Kommentar Festnahmen in der Türkei: Strategie der Eskalation

Die HDP-Führung versuchte im PKK-Konflikt zu vermitteln. Ihre Verhaftung macht erneut deutlich, dass Erdoğan nicht den Frieden sucht.

Eine Frau geht durch Trümmer

Diyarbakir am Freitag Foto: dpa

Es ist erst ein gutes Jahr her, da galt der jetzt verhaftete Ko-Parteichef der kurdisch-linken HDP, Selahattin Demirtaş, als die große politische Hoffnung der Türkei. Dank des eloquenten Auftretens des smarten Anwalts aus Diyarbakir, der es geschafft hatte, auch einen großen Teil der türkischen Linken und linksliberalen Community hinter sich bringen, gewann die HDP bei den Wahlen im Juni 2015 mit 13,5 Prozent 80 Sitze im Parlament in Ankara.

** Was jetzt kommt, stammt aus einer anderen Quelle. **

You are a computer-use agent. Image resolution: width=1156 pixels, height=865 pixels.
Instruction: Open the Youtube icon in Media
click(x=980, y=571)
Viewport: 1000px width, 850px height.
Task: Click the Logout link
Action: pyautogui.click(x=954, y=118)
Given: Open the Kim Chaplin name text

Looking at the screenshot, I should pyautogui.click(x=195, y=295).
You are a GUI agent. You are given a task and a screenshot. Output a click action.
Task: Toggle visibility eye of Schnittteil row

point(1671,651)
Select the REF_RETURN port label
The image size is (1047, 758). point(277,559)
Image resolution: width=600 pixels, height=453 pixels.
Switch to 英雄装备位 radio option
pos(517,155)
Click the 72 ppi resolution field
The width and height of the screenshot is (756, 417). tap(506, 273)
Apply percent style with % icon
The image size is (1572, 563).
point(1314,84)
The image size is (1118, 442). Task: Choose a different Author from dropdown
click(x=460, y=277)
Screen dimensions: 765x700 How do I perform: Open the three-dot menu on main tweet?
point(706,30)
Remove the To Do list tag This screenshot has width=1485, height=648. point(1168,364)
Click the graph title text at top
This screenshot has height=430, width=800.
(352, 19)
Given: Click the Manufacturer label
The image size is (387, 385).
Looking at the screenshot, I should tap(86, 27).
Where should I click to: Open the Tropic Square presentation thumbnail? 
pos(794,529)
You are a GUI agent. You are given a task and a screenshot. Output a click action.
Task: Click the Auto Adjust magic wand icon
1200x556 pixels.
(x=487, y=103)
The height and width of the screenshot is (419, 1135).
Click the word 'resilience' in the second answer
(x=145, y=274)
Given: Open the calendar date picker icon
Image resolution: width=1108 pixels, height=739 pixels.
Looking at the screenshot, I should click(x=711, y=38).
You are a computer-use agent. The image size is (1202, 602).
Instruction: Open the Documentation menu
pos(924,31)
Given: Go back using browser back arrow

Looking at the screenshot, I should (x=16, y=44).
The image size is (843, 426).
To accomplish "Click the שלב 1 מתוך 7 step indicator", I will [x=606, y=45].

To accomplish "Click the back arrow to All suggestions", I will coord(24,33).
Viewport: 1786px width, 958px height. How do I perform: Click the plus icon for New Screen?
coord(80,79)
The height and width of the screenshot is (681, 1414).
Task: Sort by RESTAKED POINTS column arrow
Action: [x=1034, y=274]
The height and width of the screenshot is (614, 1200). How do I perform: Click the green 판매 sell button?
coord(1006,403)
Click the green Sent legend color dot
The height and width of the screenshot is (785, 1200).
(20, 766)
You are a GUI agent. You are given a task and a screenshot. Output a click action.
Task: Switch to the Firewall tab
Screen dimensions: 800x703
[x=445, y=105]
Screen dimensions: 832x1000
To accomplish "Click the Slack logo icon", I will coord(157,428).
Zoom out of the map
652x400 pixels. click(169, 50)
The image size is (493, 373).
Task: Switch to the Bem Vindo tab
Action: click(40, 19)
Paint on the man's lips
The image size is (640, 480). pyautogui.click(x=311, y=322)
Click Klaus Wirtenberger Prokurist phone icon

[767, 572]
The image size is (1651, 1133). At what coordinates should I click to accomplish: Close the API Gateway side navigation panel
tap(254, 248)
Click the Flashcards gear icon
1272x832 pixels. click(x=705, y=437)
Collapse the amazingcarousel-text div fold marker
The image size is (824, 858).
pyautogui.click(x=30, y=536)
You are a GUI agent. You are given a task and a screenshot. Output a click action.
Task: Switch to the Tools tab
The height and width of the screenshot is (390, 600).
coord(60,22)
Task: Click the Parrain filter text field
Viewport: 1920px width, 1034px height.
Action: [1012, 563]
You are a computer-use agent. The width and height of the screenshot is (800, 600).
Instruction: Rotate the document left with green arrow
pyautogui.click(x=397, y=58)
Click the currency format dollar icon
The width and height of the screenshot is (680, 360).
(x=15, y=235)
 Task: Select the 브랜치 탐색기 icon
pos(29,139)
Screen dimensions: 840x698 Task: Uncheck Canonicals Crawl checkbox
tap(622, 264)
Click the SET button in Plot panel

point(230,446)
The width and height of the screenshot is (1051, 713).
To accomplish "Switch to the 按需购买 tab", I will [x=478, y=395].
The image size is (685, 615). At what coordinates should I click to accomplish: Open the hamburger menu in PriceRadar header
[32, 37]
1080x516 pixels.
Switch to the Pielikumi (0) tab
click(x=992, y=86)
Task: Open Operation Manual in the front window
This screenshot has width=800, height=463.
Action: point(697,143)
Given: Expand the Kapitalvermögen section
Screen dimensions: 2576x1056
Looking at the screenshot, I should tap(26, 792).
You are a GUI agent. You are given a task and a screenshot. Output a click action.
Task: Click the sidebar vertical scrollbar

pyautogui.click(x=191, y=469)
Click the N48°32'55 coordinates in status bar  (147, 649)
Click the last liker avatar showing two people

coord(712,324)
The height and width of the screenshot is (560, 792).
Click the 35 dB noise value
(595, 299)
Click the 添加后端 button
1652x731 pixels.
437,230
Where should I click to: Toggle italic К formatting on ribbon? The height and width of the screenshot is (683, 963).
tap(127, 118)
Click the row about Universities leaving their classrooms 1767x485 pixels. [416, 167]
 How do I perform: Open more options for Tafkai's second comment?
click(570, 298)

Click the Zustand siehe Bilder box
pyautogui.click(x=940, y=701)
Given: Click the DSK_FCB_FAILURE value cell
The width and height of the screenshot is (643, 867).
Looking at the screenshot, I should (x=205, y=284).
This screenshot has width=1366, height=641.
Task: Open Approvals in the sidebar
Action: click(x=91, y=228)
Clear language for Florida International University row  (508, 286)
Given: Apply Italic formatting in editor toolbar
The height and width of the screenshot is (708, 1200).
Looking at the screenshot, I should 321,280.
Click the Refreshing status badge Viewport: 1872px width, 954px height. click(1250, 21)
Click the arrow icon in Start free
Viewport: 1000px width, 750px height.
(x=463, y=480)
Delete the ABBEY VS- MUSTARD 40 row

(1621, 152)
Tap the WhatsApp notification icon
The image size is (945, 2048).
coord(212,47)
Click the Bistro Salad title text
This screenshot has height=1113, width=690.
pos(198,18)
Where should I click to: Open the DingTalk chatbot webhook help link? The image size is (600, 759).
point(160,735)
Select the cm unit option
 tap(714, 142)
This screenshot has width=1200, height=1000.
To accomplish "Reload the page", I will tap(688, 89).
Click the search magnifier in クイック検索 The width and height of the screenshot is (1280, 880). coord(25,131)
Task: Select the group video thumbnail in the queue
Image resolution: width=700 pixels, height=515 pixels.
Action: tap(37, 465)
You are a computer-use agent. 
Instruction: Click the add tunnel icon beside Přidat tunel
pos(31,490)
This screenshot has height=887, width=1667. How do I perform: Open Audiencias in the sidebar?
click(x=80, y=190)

Die Kurden hatten plötzlich politisches Gewicht, kurzfristig schien sogar eine Regierungsbeteiligung möglich, da Erdoğans AKP gleichzeitig die absolute Mehrheit verloren hatte.

Seit dieser Wahl ist in der Türkei nichts mehr wie es einmal war. Erdoğan verhinderte eine Koalitionsregierung und schaltete in den Gewaltmodus. Schon im Wahlkampf für die von Erdoğan durchgesetzten Neuwahlen, die dann am 1. November des vergangenen Jahres stattfanden, wurde die HDP vielfach zur Zielscheibe extremer Gewaltakte.

Angefangen mit dem Anschlag auf kurdische Aktivisten im Juli in Suruc über das Attentat auf eine HDP-Friedensdemonstration im Oktober, bei dem 102 Menschen starben, bis zu vielfachen Übergriffen auf HDP-Parteibüros, gab es ein klares Ziel der Gewaltakte: die HDP sollte soweit ausgeschaltet werden, dass sie bei der Novemberwahl nicht wieder ins Parlament kommen würde.

Nachdem das misslang und die Partei trotz aller Repression die Zehnprozenthürde dennoch erneut überspringen konnte, setzte Erdoğan auf eine neue Strategie: Wegen angeblicher Unterstützung der „Terrororganisation PKK trommelte er dafür, die Immunität der HDP-Abgeordneten aufheben zu lassen, um diese dann einzeln verurteilen und ins Gefängnis stecken zu können. Im Mai dieses Jahres war es soweit: von insgesamt 59 HDP Abgeordneten wurde bei 57 die Immunität aufgehoben.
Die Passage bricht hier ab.